Friday, August 29, 2008

A Survey on Hash-Based Packet-Processing Algorithms

Sometime way back, Graham Comorde invited me to a DIMACS workshop on Algorithms for Next Generation Networks, where I talked the usual talk about hash tables, Bloom filters, and things. The organizers later had the wherewithal to undertake putting together a book or collected chapters on the topic, and asked us (us being, of course, me and my student Adam Kirsch) for a chapter related to the talk. Adam was just finishing his thesis, and was willing to take on modifying his thesis to form the basis for a survey chapter. I wrote up a section or two, and for good measure, we got George Varghese, who is the world expert -- and author of the book Network Algorithmics -- to join in as well. (In particular, we really wanted George's much more practical perspective on what works and what doesn't!) The result here is a hopefully pleasant light read on current goings-on in the area of hash-based network algorithms, attempting to blend and show the connections between theory and practice.

There's still time for feedback for the final version; please mail me if you have any constructive suggestions.


Anonymous said...

So I read it through (quickly) and enjoyed it but reacted that it didn't fully cover the scope of hashing in networking, or, indeed, packet processing.

So, it left out packet tracing (which requires work during packet processing). The first use of Bloom filters in networking was the paper on SPIE by Snoeren et al (where, warning, et al includes me) in 2001 which describes a novel form of packet tracing.

Second, if we're tracing the history of hashing there are two more notable uses:

* for routing tables, hashing was common in routing protocol implementations (e.g. the earliest routers and GATED) until IP shifted to classless (CIDR) addressing. Indeed, GATED had a famous bug for a while -- its hash algorithm always returned the same hash value (for about a year?), with, as you expect, horrible performance implications. So this is in the period 1977 to 1987 or so, well before this chapter suggests the use of hashing for routing.

* for protocol verification -- Gerard Holzmann's SPIN verifier used hashing to probabalistically deal with state space explosion (back c. 1988). Search for Gerard and you'll find a long list of SPIN publications. I mention it because Gerard's work led me to suggest using hashing in SPIE, which in turn led Alex Snoeren to suggest Bloom filters (when we found the false positive rate for regular hashing was too high), which in turn seems to have reintroduced Bloom filters to networking (as the torrent of Bloom filter papers post 2001 shows).
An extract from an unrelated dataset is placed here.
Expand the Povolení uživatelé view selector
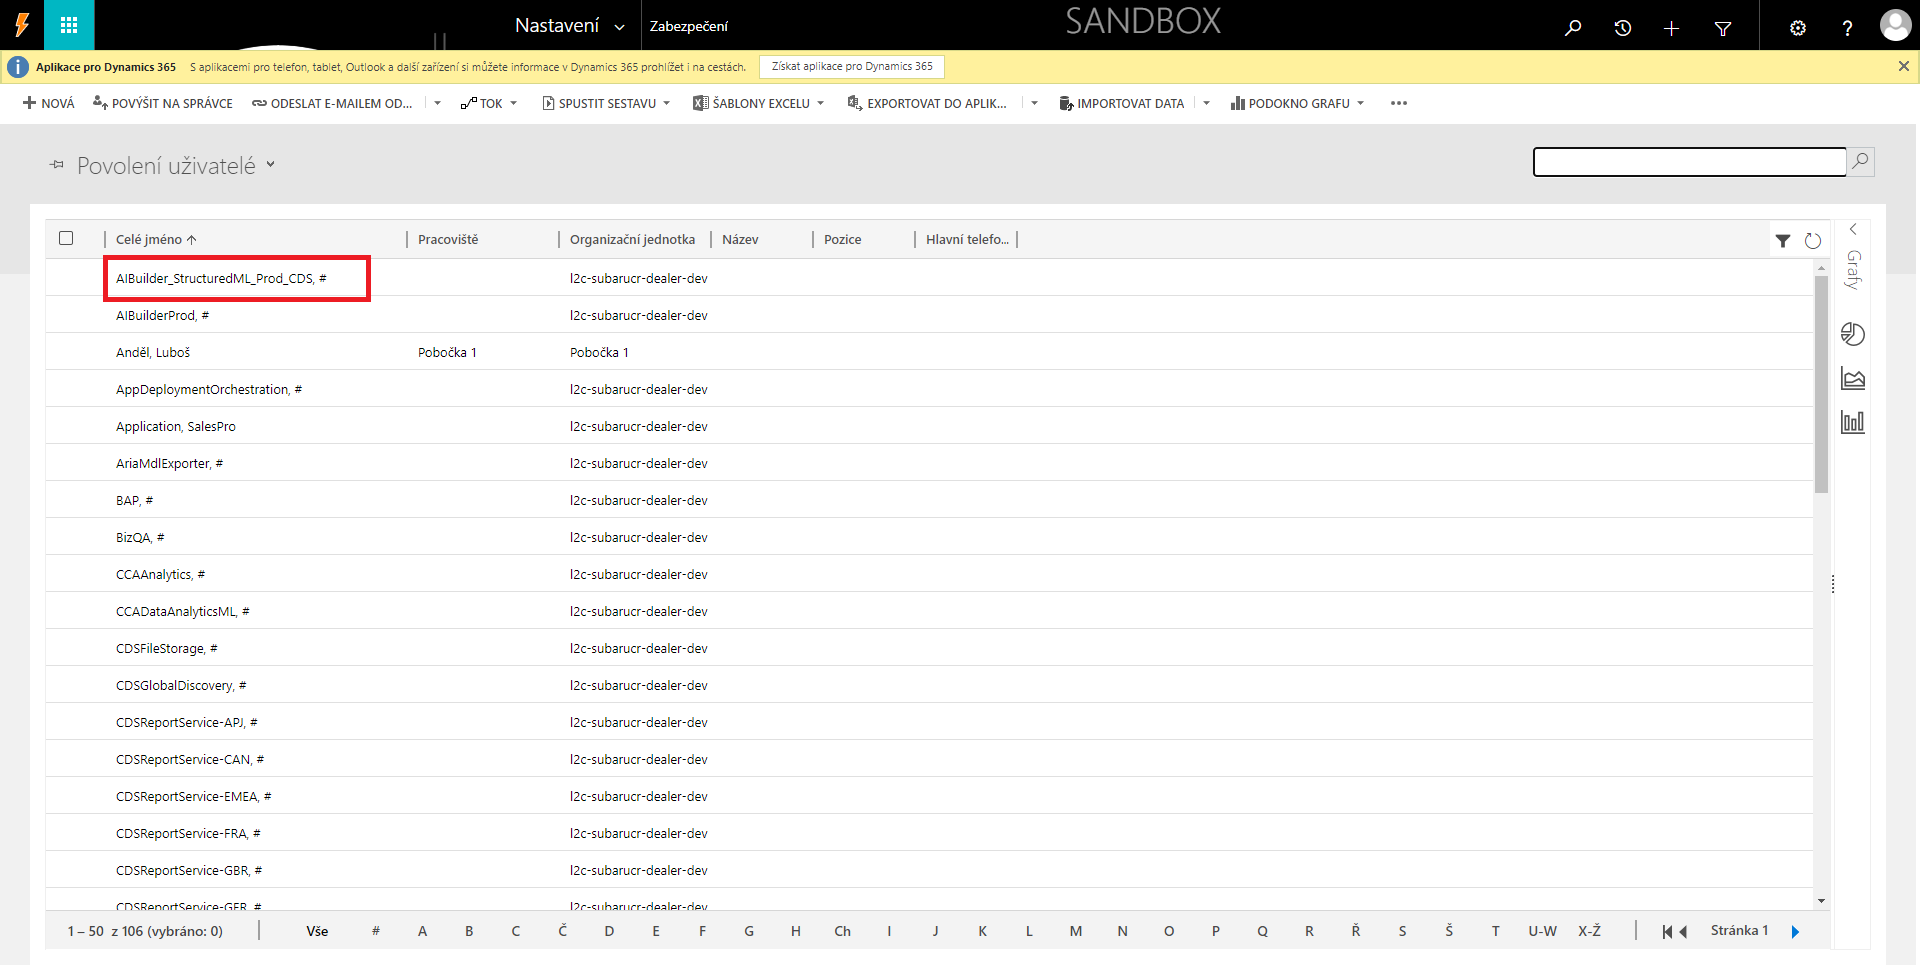 [x=270, y=165]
Michael Mitzenmacher said...

Craig --

Certainly the survey doesn't cover everything. (Heck, we went well over the requested page length to put in what we had.)

I personally wouldn't consider the "packet tracing" algorithms as "packet-processing" in the sense of the survey, although that's an arguable point.
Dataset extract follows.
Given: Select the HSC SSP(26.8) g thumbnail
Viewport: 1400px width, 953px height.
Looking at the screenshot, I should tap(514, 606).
For the history, I'd really give the credit for "re-introducing" the Bloom filter to the networking community to the Summary Cache paper. I'd suppose you'd have to ask Alex if that's where he saw it, or elsewhere.

The other references sound interesting from the historical context, particularly GATED,sound interesting.

Anonymous said...

Hi Michael:

Well we can always disagree about what constitutes packet processing.
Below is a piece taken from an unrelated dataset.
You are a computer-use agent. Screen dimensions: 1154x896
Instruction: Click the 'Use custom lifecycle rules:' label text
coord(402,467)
Alex did indeed get the Bloom filter idea from the Summary Cache paper (he was part of the MIT group that read the paper and found it striking). And while I consider the Web a distributed system (and thus distinct from networking) the paper appeared at SIGCOMM -- which I suppose says I'm wrong.

For gated -- I had remembered that there was a gated paper somewhere (which, of course, doesn't mention the bug) but it may predate the web and a search of citations to gated doesn't reveal it. (Part of the problem here is that few folks considered route lookup algorithms interesting until CIDR showed up -- and, actually, what they cared about was not lookup but update costs -- the concern for lookup costs really took off in the mid-1990s as we moved to multi-gigabit speeds).

Michael Mitzenmacher said...

I'd love to see the GATED paper, if you can find a reference.

Also, I'm aware that hashing was used pre-1990 for various lookup actions, even in routers, but as far as I know the sort of technology being used was a "standard" vanilla hash-table. The point of the survey is more focused on "modern" hashing -- multiple choice hash functions, Bloom filters, etc. -- and there I think the GigaSwitch we cite, which used multi-level hash tables as described by Broder and Karlin in the 1990 SODA paper -- is the first real example I'm aware of.

Thanks for your help!